The paper on the Carbon Border Adjustment Mechanism (CBAM) marks the inception of a series consisting of five papers, crafted in collaboration with the Brussels-based think tank ECIPE. In each paper we will evaluate the costs arising from the extra-territorial impact of EU internal market regulations on neighbouring regions engaging in trade with the EU. Central to our exploration is the proposition of means to alleviate this regulatory burden for the neighbourhood. Our aim is to provide a sharper perspective on the implications of the “Brussels Effect” on the EU’s neighbourhood during this era of escalating geopolitical tensions.
Accordingly, the CBAM paper explores how countries in the EU’s neighbourhood are being impacted by the CBAM as well as how the EU can design and introduce measures to support these countries in their efforts to implement adjustment policies to mitigate the CBAM’s negative consequences on their trade and welfare.

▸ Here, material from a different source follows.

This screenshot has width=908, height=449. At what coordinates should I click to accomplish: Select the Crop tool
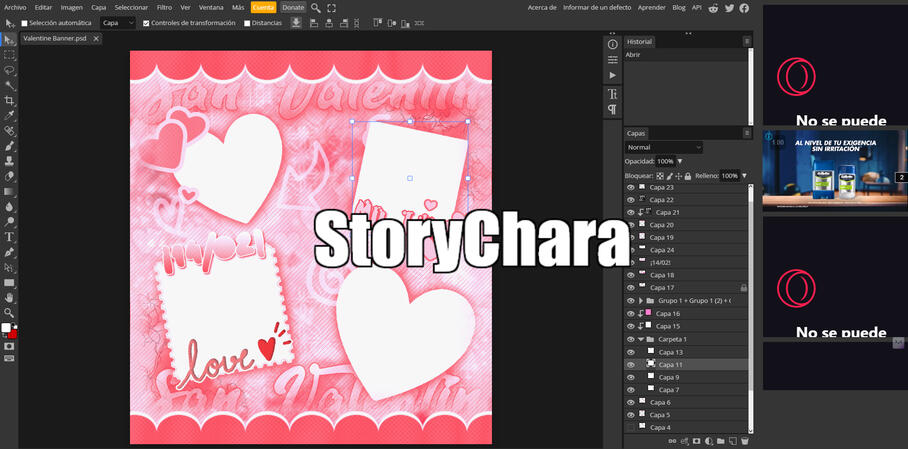[9, 101]
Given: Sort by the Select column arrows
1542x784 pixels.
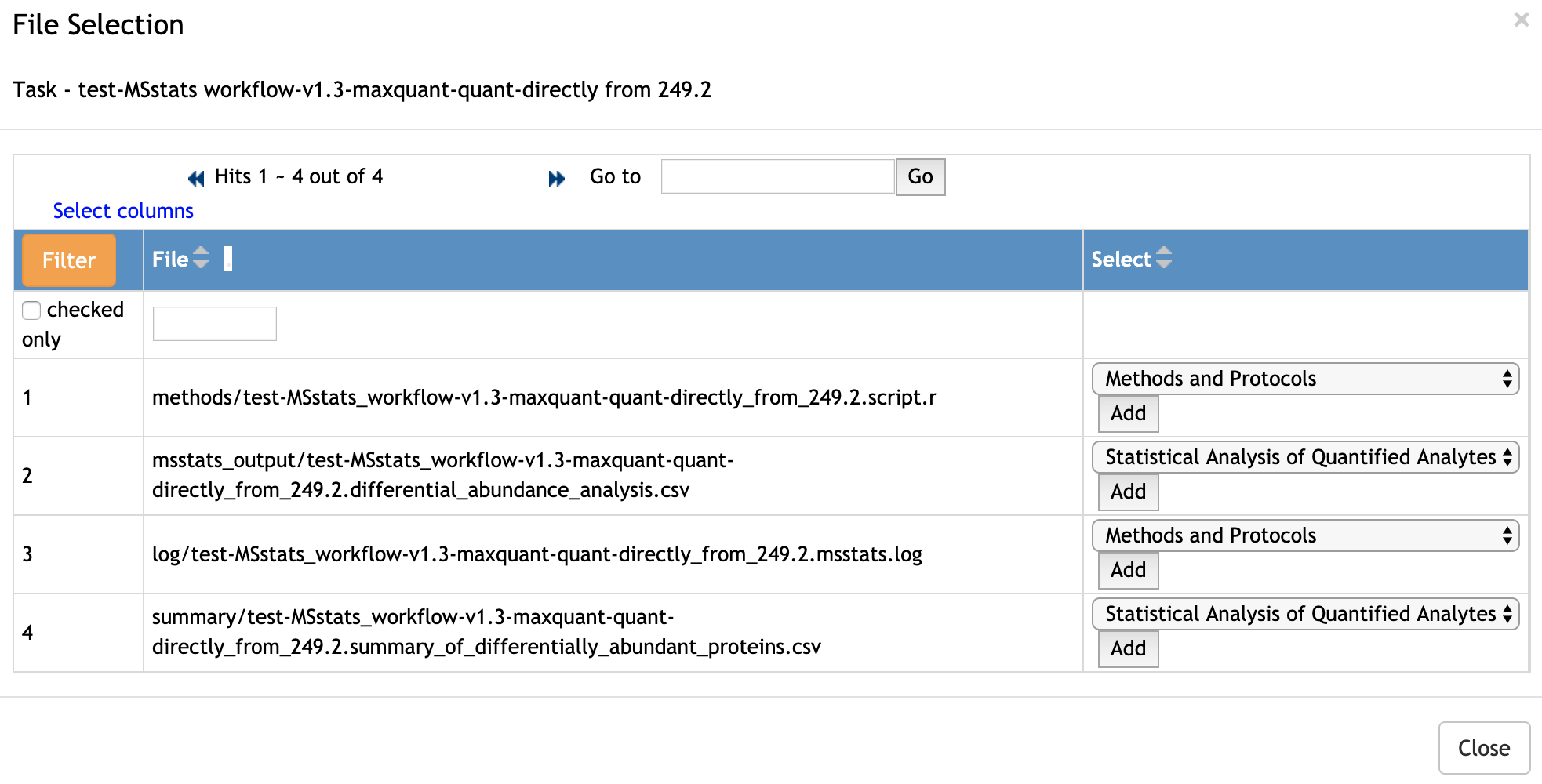Looking at the screenshot, I should (1164, 258).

The countries analysed include the Western Balkans (Albania, Bosnia and Herzegovina, Montenegro, North Macedonia, Serbia, Kosovo) and Turkey, the Eastern Partnership (Armenia, Azerbaijan, Belarus, Georgia, Moldova, and Ukraine), and the Southern Neighbourhood (Algeria, Egypt, Israel, Jordan, Lebanon, Libya, Morocco, Palestine, Syria, and Tunisia).